* What this task involves *
Copy the material exactly, from the line containing "Given: Focus the search input field" through the line containing "will (245, 55).".

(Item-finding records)
## START
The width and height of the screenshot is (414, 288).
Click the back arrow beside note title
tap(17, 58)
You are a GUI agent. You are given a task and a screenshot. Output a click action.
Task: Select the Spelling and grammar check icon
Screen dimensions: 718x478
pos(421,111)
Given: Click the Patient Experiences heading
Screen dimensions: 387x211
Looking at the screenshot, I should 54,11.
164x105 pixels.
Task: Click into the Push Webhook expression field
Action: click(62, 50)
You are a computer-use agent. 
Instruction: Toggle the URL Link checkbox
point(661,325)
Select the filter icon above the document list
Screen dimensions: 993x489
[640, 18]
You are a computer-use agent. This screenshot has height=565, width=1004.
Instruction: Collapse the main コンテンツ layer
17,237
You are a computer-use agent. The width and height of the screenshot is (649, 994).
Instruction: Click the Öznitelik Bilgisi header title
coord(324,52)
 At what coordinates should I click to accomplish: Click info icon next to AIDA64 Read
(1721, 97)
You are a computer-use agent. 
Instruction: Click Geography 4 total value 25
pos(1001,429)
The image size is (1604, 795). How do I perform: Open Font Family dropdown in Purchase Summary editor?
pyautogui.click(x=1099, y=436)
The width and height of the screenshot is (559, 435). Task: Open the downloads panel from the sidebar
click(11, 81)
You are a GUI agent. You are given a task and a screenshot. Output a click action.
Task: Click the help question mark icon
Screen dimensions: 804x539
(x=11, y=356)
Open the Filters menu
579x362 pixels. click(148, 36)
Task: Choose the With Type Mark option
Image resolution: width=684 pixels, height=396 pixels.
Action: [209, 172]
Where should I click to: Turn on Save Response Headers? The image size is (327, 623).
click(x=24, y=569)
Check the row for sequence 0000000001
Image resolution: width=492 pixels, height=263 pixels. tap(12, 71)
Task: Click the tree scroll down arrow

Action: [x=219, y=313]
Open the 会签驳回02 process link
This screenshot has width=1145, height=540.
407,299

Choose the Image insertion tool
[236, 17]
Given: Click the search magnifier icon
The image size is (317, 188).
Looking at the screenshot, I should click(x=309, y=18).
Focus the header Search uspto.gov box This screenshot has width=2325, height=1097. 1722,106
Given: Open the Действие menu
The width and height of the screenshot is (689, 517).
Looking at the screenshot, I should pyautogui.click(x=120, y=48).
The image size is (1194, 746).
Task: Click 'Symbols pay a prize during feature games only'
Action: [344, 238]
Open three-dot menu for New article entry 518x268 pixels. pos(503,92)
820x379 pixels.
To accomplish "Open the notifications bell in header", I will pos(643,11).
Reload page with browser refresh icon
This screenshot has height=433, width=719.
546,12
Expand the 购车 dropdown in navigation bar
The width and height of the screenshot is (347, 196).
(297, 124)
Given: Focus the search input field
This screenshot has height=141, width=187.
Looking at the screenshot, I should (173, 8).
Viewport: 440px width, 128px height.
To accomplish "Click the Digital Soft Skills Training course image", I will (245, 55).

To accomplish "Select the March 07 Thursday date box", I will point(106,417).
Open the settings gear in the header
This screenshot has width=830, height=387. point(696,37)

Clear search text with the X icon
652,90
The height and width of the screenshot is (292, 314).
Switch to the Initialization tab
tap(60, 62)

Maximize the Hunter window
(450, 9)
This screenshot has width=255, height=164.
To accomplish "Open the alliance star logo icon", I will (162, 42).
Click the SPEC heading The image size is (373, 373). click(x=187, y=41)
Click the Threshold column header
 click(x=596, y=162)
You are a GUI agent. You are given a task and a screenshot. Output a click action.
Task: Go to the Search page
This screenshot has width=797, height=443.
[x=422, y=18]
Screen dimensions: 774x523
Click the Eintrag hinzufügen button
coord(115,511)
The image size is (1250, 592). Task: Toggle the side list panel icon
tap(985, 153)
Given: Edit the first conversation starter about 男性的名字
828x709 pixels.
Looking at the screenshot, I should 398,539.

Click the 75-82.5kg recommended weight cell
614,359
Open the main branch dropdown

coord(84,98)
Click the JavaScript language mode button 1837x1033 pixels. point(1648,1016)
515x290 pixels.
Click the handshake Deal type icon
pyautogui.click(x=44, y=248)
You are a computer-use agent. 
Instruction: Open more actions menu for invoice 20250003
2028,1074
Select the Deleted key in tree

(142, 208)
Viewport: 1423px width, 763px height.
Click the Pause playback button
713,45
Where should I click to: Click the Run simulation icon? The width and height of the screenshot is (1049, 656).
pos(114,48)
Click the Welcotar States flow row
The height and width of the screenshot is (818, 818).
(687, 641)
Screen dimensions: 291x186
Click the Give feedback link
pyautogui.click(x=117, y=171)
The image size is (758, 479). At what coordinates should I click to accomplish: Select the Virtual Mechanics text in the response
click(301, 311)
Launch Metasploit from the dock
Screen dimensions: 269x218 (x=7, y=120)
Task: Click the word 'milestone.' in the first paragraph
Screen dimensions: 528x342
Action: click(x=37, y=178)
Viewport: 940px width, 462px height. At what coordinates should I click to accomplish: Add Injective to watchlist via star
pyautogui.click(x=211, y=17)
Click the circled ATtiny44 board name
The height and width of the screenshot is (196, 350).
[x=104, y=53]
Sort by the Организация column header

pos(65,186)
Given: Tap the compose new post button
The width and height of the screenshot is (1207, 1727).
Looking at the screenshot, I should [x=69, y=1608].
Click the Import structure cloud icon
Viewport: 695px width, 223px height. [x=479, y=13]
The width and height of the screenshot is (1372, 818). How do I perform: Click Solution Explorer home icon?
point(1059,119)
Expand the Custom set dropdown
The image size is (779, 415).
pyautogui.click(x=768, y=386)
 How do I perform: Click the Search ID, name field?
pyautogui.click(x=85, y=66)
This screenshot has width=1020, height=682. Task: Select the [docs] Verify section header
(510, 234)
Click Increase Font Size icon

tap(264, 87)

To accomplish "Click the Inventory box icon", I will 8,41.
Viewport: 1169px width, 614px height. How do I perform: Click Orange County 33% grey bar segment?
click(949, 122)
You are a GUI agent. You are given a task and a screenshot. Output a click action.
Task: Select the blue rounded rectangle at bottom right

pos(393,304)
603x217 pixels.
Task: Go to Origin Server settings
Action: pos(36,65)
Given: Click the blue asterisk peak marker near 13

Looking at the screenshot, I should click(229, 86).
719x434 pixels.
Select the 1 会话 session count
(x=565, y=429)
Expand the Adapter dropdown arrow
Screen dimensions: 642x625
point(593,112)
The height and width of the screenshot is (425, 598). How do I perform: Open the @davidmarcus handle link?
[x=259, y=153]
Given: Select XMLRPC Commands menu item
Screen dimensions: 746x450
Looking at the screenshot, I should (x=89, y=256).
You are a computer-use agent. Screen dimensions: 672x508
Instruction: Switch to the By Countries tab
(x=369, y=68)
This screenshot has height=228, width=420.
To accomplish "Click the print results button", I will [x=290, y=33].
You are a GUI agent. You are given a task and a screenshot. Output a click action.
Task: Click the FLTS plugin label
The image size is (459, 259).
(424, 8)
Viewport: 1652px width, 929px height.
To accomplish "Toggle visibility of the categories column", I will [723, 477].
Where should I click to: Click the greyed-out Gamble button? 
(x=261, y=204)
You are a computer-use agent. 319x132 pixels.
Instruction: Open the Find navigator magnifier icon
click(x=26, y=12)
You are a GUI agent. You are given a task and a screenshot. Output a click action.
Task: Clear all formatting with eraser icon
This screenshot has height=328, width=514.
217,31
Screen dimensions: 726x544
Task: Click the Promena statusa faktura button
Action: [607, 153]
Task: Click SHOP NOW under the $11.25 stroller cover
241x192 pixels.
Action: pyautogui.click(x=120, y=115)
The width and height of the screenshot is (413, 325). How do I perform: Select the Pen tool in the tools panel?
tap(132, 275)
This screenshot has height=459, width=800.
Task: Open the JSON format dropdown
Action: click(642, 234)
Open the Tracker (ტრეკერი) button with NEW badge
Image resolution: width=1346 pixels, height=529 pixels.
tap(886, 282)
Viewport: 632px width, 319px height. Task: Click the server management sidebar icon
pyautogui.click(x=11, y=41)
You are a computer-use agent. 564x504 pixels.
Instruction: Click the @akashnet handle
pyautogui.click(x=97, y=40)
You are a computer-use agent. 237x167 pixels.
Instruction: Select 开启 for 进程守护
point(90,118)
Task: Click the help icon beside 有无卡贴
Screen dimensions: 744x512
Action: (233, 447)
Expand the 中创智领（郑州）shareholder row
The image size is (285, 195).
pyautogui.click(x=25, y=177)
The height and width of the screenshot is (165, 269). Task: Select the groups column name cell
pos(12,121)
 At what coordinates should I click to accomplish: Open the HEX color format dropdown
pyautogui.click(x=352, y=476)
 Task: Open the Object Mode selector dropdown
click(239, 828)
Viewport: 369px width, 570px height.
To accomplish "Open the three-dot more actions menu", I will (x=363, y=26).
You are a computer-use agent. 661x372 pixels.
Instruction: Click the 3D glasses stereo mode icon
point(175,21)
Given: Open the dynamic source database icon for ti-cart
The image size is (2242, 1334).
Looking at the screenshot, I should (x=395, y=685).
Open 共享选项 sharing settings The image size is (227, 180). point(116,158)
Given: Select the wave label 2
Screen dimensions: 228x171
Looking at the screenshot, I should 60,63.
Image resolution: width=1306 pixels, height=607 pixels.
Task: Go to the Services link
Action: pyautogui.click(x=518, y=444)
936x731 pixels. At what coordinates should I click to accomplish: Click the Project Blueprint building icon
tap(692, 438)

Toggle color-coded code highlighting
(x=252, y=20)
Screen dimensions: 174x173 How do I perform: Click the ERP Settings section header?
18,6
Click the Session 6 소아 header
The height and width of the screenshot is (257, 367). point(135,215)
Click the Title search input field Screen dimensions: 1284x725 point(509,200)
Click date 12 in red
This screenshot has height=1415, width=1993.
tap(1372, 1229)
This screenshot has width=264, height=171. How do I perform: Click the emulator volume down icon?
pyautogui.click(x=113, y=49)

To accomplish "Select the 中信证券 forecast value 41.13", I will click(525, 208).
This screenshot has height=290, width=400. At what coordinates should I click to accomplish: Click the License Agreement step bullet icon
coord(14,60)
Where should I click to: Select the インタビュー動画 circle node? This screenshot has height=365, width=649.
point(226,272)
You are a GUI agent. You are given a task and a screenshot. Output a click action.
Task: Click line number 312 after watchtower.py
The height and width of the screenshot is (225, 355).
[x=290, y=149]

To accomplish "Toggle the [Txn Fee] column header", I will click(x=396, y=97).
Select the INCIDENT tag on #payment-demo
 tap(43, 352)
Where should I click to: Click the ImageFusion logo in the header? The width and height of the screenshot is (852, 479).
## END
* The output *
Given: Focus the search input field
This screenshot has height=141, width=187.
Looking at the screenshot, I should (173, 8).
Viewport: 440px width, 128px height.
To accomplish "Click the Digital Soft Skills Training course image", I will (245, 55).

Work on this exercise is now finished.